‘Num dia em que estávamos no Museu Nacional de Antropologia na Cidade do México perguntei sobre essa situação estranha. O que instigara minha pergunta foi que, naquele momento, eu tinha a estranha capacidade de lembrar tudo que acontecera durante toda a minha associação com Dom Juan. E isso me fez sentir tão livre, tão ousado e leve que praticamente saí dançando.
– É que a presença do Nagual induz um deslocamento no ponto de aglutinação – disse ele. Então me guiou a uma das salas de exposição do museu e disse que minha pergunta tinha a ver com o que ele estava planejando contar.
– Minha intenção era explicar que o posicionamento do ponto de aglutinação é como um cofre onde os feiticeiros mantêm seus registros – disse ele. – Fiquei contentíssimo quando seu corpo energético sentiu meu intento e você perguntou isso. O corpo energético sabe uma imensidão de coisas. Deixe-me mostrar o quanto ele sabe.
Disse para eu entrar na sala em silêncio absoluto. Lembrou-me que eu já estava num estado de consciência especial, porque meu ponto de aglutinação fora deslocado em sua presença.
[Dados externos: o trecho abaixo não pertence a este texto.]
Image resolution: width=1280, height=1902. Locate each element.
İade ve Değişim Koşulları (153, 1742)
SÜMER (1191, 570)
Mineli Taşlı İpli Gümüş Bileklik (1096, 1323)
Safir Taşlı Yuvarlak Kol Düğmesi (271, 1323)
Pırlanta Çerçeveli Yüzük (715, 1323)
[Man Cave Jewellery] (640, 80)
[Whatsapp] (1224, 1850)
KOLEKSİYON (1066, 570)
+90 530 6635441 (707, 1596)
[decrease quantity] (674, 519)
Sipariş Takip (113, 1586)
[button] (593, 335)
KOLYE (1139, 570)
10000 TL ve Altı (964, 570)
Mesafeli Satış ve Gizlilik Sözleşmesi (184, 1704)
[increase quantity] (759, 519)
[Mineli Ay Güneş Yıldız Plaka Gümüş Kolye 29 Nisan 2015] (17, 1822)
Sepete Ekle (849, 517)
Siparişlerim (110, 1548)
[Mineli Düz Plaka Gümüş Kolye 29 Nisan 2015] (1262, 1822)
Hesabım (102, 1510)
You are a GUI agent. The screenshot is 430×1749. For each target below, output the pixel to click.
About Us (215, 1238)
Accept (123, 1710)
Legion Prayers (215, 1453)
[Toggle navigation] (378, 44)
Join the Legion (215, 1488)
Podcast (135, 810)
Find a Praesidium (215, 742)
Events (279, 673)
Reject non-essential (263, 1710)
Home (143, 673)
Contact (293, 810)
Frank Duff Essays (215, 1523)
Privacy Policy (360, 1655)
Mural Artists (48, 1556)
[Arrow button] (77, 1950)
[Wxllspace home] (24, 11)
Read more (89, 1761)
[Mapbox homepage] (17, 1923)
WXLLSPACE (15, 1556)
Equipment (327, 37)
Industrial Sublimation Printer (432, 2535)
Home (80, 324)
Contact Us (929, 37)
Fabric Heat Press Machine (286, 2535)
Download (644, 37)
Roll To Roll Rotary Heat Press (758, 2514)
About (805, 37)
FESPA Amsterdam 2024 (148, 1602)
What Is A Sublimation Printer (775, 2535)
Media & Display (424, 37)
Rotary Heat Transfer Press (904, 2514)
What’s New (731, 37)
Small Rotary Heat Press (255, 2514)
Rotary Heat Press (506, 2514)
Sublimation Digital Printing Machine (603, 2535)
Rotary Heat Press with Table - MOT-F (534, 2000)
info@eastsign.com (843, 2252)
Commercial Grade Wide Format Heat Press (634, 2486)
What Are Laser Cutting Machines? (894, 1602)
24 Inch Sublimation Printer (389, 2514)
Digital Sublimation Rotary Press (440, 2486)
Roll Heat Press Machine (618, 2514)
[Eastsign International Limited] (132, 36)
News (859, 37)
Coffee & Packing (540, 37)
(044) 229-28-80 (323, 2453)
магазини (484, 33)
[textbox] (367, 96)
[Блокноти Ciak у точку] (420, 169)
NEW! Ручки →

Ele me assegurou que entrar em silêncio total permitiria que as esculturas naquela sala me fizessem ver e ouvir coisas inconcebíveis. Acrescentou, aparentemente para aumentar minha confusão, que algumas peças arqueológicas naquela sala tinham a capacidade de produzir, por si próprias, um deslocamento do ponto de aglutinação e que se eu chegasse a um estado de silêncio total iria testemunhar cenas das vidas das pessoas que fizeram aquelas peças. Em seguida ele deu início ao passeio mais estranho que já fiz através de um museu. Andou pela sala, descrevendo e interpretando detalhes espantosos sobre cada uma das grandes peças. De acordo com ele, cada peça arqueológica daquela sala era um registro intencional, deixado pelas pessoas da antiguidade; um registro que Dom Juan, como feiticeiro, estava lendo para mim como leria um livro.
– Cada peça aqui foi projetada para fazer o ponto de aglutinação se deslocar – prosseguiu ele. – Fixe o olhar em qualquer uma delas, silencie a mente, e descubra se o seu ponto de aglutinação pode ser deslocado.
– Como vou saber se ele se deslocou?
– Saberá porque vai ver e sentir coisas que estão fora do seu alcance normal.
Olhei para as esculturas e vi e ouvi coisas que me deixariam perdido, caso tentasse explicar. No passado eu examinara todas aquelas peças com os preconceitos da antropologia, tendo sempre em mente as descrições dos eruditos da área. Suas descrições da função daquelas peças, enraizadas na cognição que o homem moderno tem do mundo, me pareceram pela primeira vez absolutamente preconceituosas, quando não imbecis. O que Dom Juan disse sobre as peças, e o que ouvi e vi, fixando nelas o olhar, foi a coisa mais distante possível do que eu sempre lera a respeito. Meu desconforto foi tão grande que senti a obrigação de me desculpar com Dom Juan pelo que pensei ter sido minha sugestibilidade. Ele não riu nem zombou de mim. Explicou pacientemente que os feiticeiros eram capazes de deixar no posicionamento do ponto de aglutinação, registros acurados sobre suas descobertas. Afirmou que quando se trata de captar a essência de um registro escrito, precisamos usar nosso sentido de participação simpática ou imaginativa para ir alem da mera pagina escrita e chegar à própria experiência. Mas no mundo dos feiticeiros, como não existem paginas escritas, são deixados registros – que podem ser revividos, em vez de lidos – no posicionamento do ponto de aglutinação.
Para ilustrar sua afirmativa Dom Juan falou sobre os ensinamentos dos feiticeiros sobre a segunda atenção. Disse que eles são dados quando o ponto de aglutinação do aprendiz está num lugar que não é o normal. Assim, o posicionamento do ponto de aglutinação toma-se o registro da lição. Para recuperar a lição o aprendiz precisa voltar o ponto de aglutinação ao posicionamento que ele ocupava quando a lição foi dada. Dom Juan concluiu suas observações reiterando que é um feito da maior magnitude trazer o ponto de aglutinação de volta a todos os posicionamentos que ele ocupou durante as lições.”